Aluminum alloys in structural applications

Aluminum alloys with a wide range of properties are used in engineering structures. Alloy systems are classified by a number system (ANSI) or by names indicating their main alloying constituents (DIN and ISO).

Aluminum is used extensively in many places due to its high strength to weight ratio. However, a designer used to working with steel will find aluminum less well-behaved in terms of flexibility. The problems may often be addressed by redesigning parts dimensionally specifically to address issues of stiffness.

The strength and durability of aluminum alloys varies widely, not only as a result of the components of the specific alloy, but also as a result of heat treatments and manufacturing processes. A lack of knowledge of these aspects has from time to time led to improperly designed structures and given aluminum a bad reputation.

One important structural limitation of aluminum alloys is their fatigue strength. Unlike steels, aluminum alloys have no well defined fatigue limit, meaning that fatigue failure will eventually occur under even very small cyclic loadings. This implies that engineers must assess these loads and design for a fixed life rather than an infinite life.

Another important property of aluminum alloys is their sensitivity to heat. Workshop procedures involving heating are complicated by the fact that aluminum, unlike steel, will melt without first glowing red. Forming operations where a blow torch is used therefore requires some expertise, since no visual signs reveal how close the material is to melting. Aluminum alloys, like all structural alloys, also are subject to internal stresses following heating operations such as welding and casting. The problem with aluminum alloys in this regard is their low melting point, which make them more susceptible to distortions from thermally induced stress relief. Controlled stress relief can be done during manufacturing by heat-treating the parts in an oven, followed by gradual cooling - in effect annealing the stresses.

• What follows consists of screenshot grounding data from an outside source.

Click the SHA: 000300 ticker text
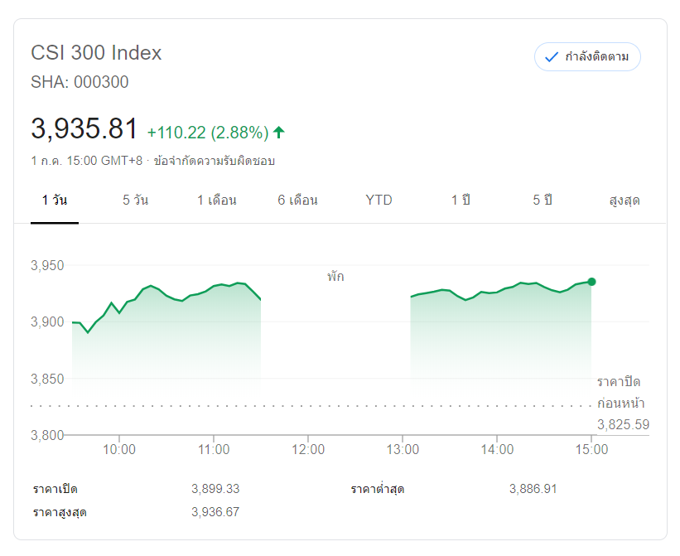Screen dimensions: 680x556 click(80, 82)
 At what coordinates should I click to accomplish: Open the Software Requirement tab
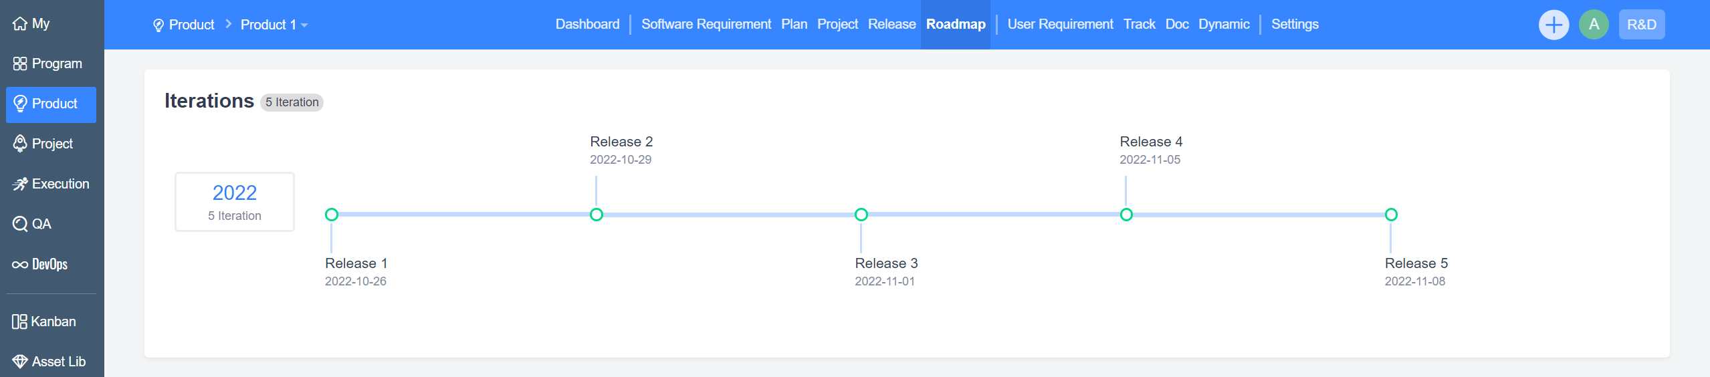coord(706,24)
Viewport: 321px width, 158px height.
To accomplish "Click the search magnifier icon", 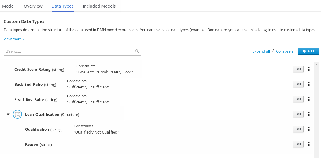I will point(137,51).
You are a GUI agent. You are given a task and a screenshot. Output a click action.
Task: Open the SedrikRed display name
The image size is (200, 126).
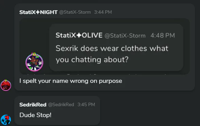pyautogui.click(x=33, y=104)
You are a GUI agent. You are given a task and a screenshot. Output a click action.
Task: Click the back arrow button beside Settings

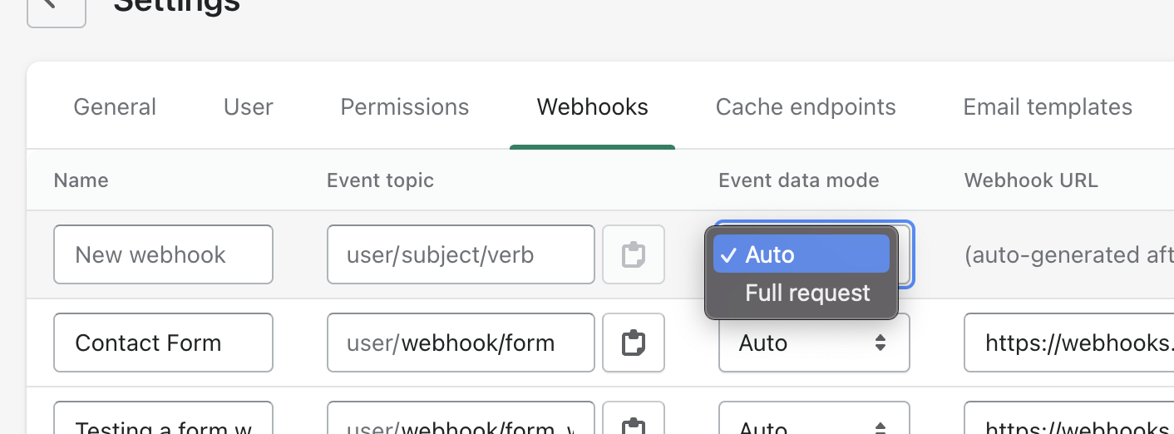click(x=56, y=8)

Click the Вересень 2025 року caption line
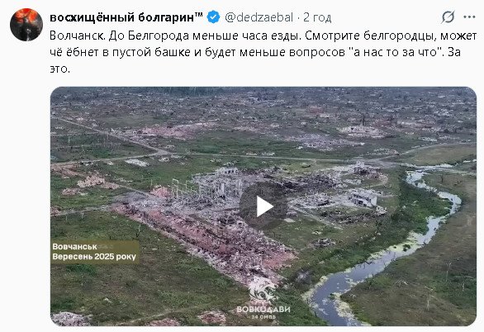pyautogui.click(x=94, y=257)

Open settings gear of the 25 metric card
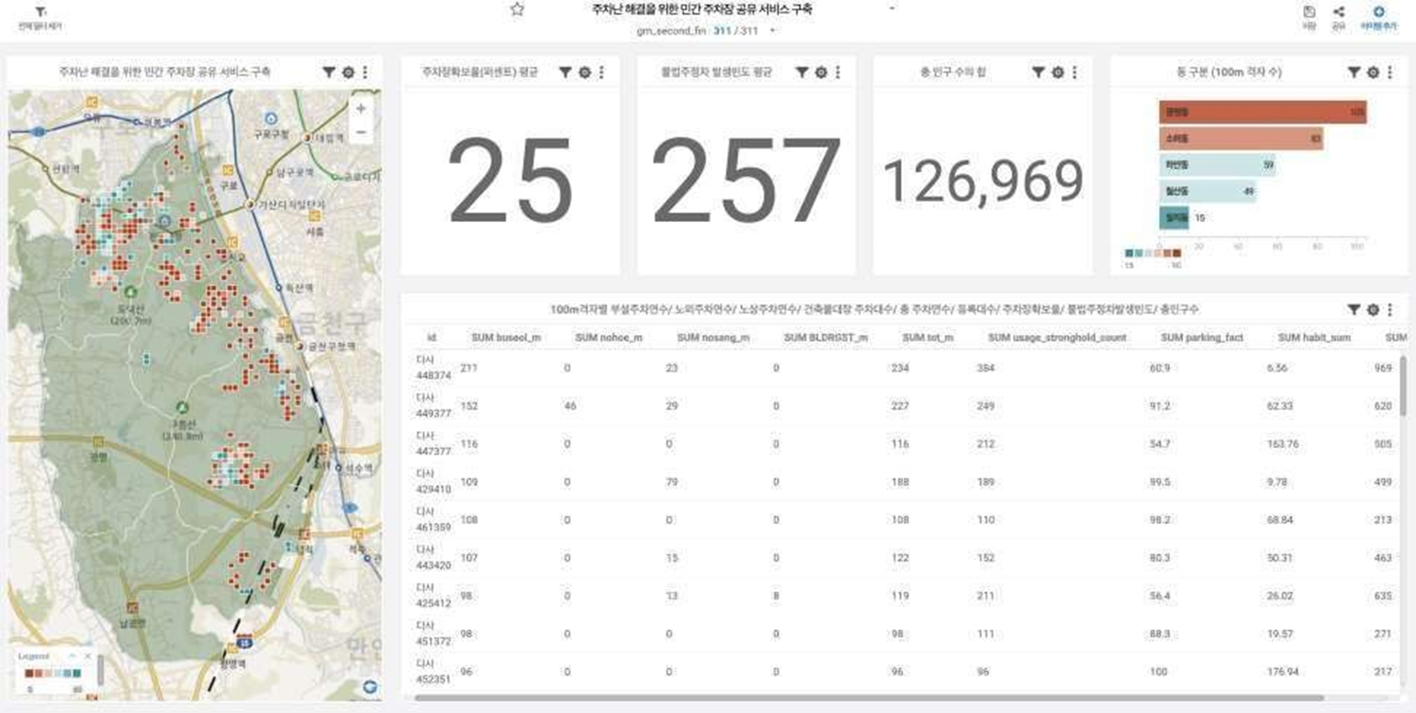pyautogui.click(x=584, y=72)
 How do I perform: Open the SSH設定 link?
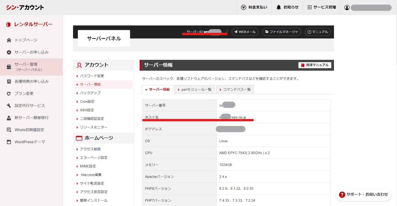pyautogui.click(x=87, y=110)
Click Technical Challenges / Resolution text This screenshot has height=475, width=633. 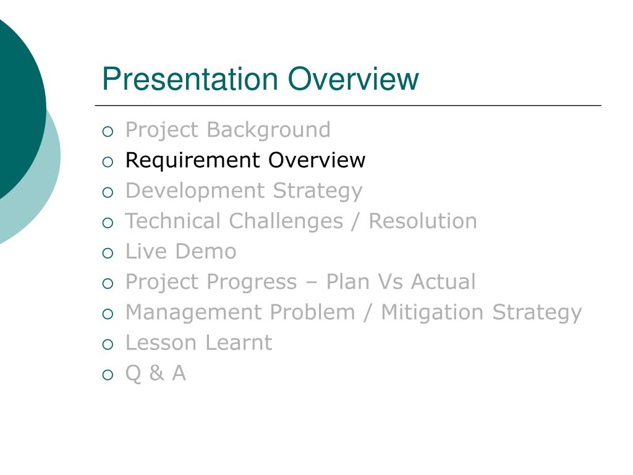point(301,221)
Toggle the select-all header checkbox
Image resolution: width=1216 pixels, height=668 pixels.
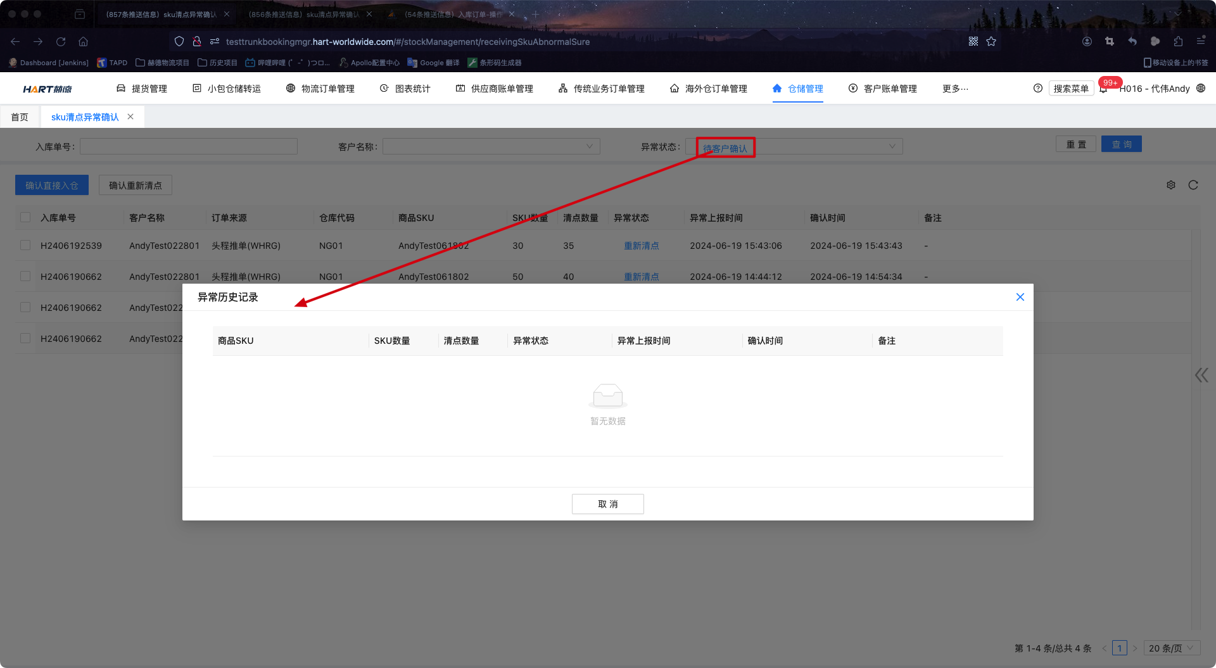(25, 217)
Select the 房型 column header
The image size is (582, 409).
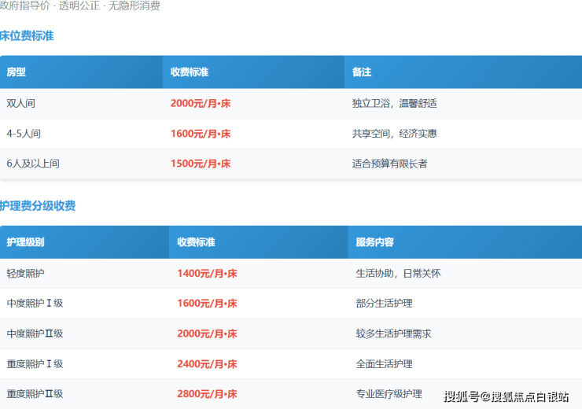tap(17, 72)
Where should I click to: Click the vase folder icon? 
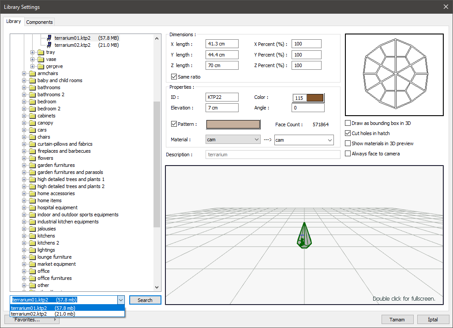41,59
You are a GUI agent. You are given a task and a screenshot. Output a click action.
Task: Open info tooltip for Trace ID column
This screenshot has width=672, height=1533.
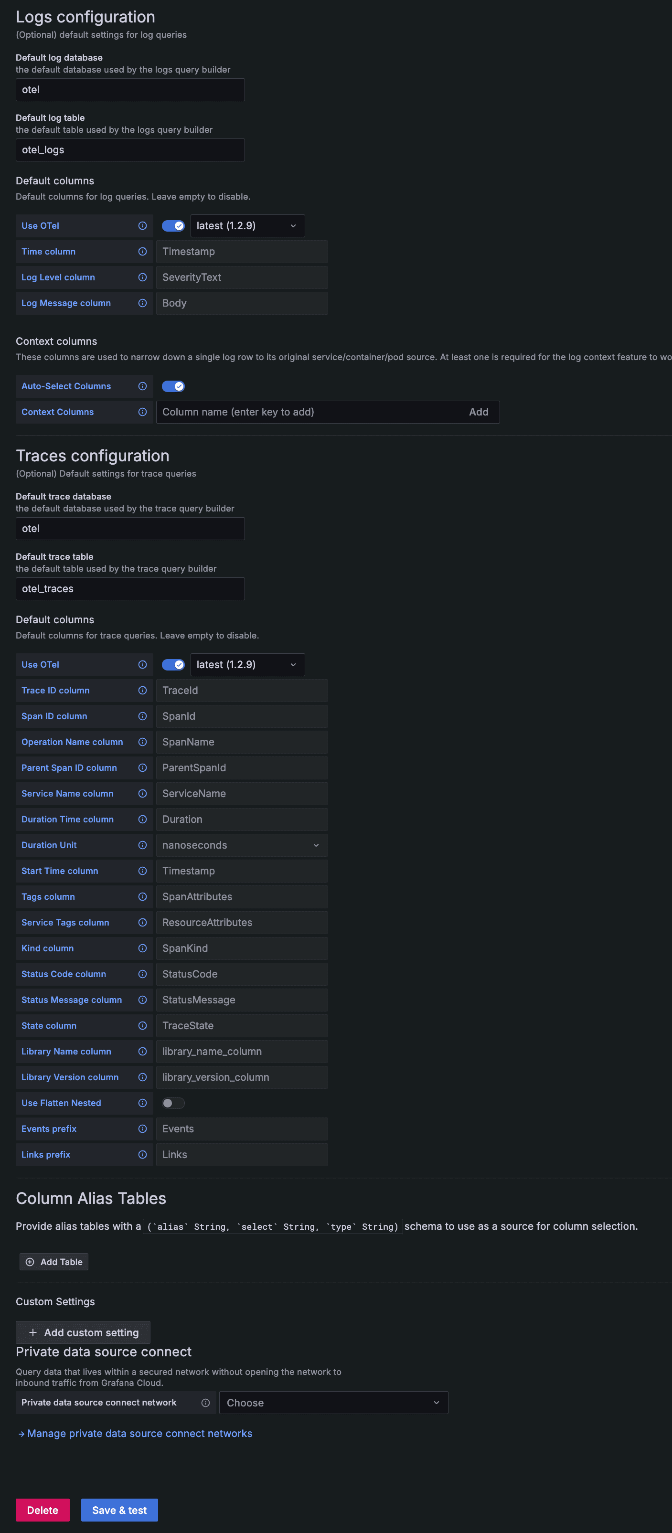coord(142,690)
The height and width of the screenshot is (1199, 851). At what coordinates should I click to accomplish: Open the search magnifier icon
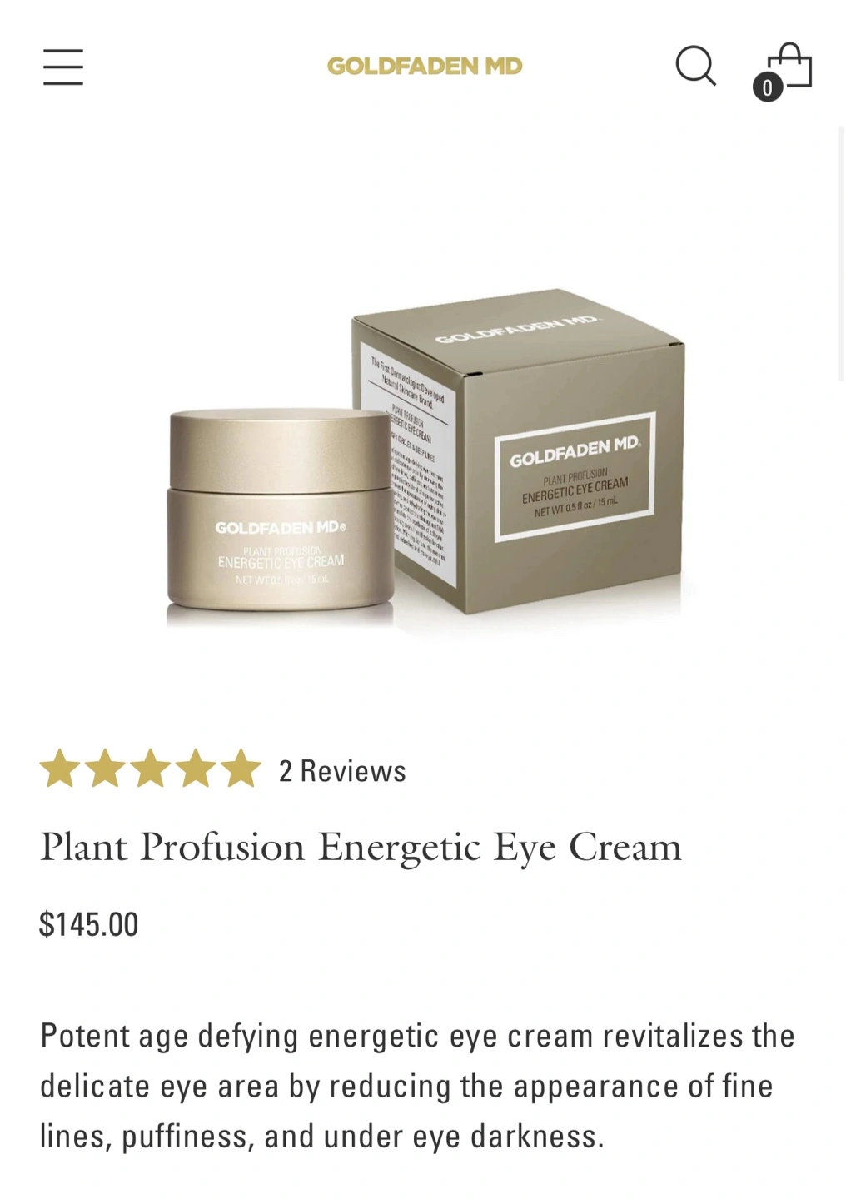pyautogui.click(x=695, y=66)
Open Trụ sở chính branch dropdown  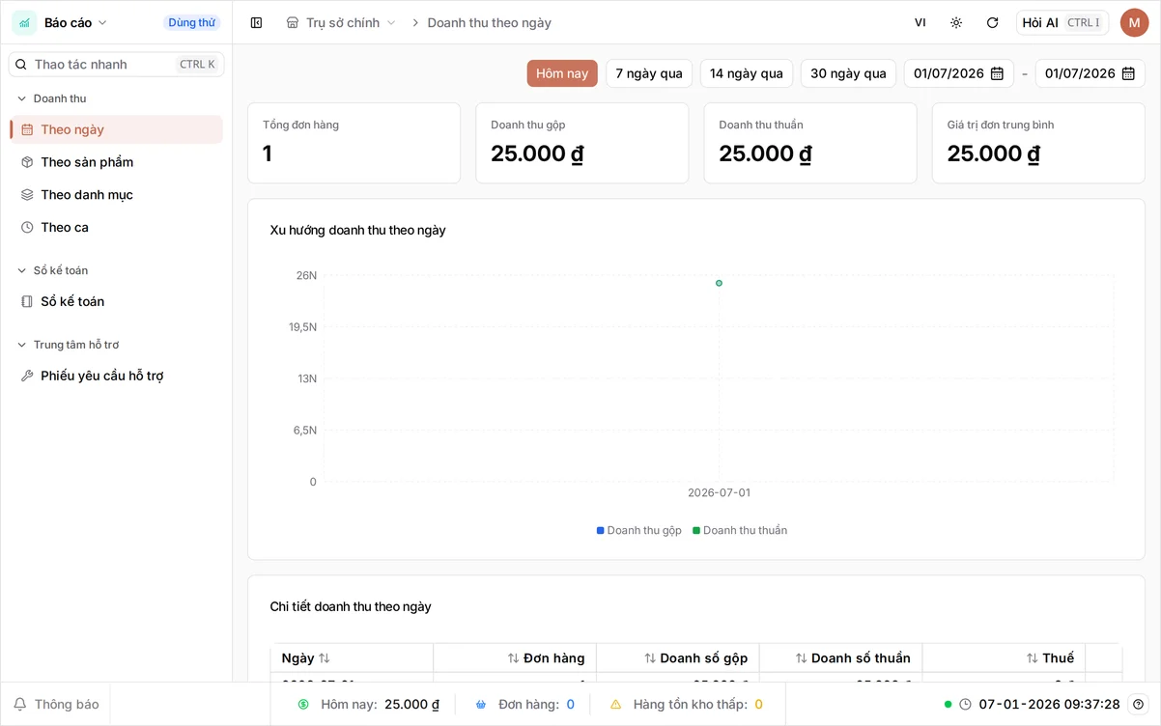pyautogui.click(x=342, y=22)
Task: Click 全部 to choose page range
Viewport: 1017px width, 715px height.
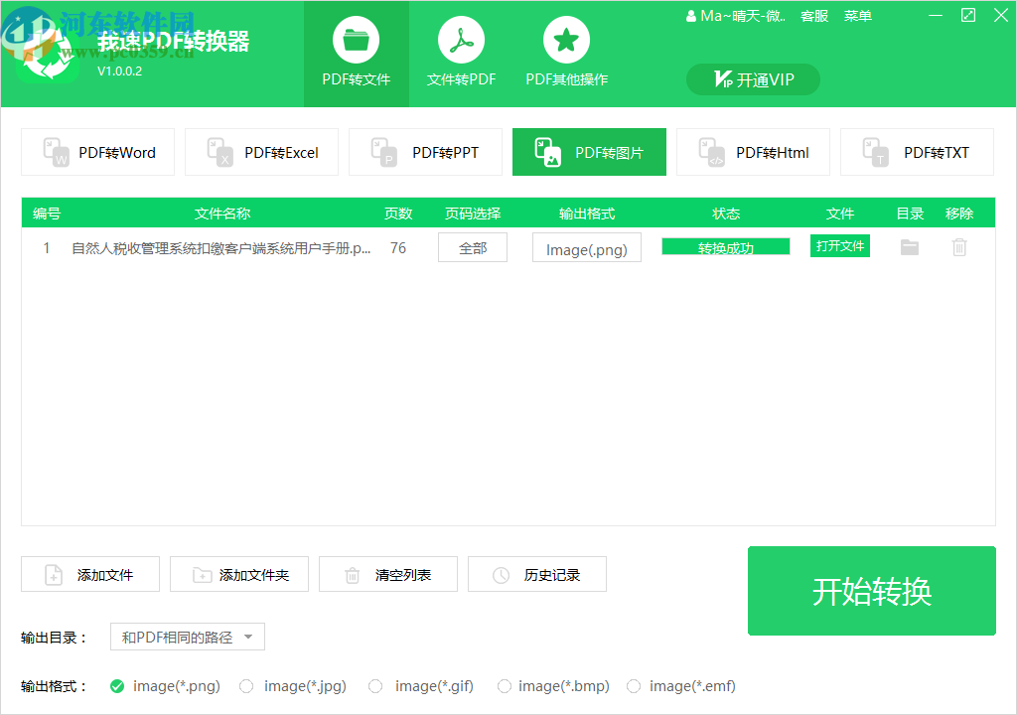Action: point(472,247)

The low melting point of aluminum alloys has not precluded their use in rocketry; even for use in constructing combustion chambers where gases can reach 3500 K. The Agena upper stage engine used a regeneratively cooled aluminum design for some parts of the nozzle, including the thermally critical throat region; in fact the extremely high thermal conductivity of aluminum prevented the throat from reaching the melting point even under massive heat flux, resulting in a reliable and lightweight component.

Household wiring

Aluminum has about 65 percent of the conductivity of copper, the traditional household wiring material. In the 1960s aluminum was considerably cheaper than copper, and so was introduced for household electrical wiring in the United States, even though many fixtures had not been designed to accept aluminum wire. However, in some cases the greater coefficient of thermal expansion of aluminum causes the wire to expand and contract relative to the dissimilar metal screw connection, eventually loosening the connection. Also, pure aluminum has a tendency to "creep" under steady sustained pressure (to a greater degree as the temperature rises), again loosening the connection. Finally, Galvanic corrosion from the dissimilar metals increased the electrical resistance of the connection.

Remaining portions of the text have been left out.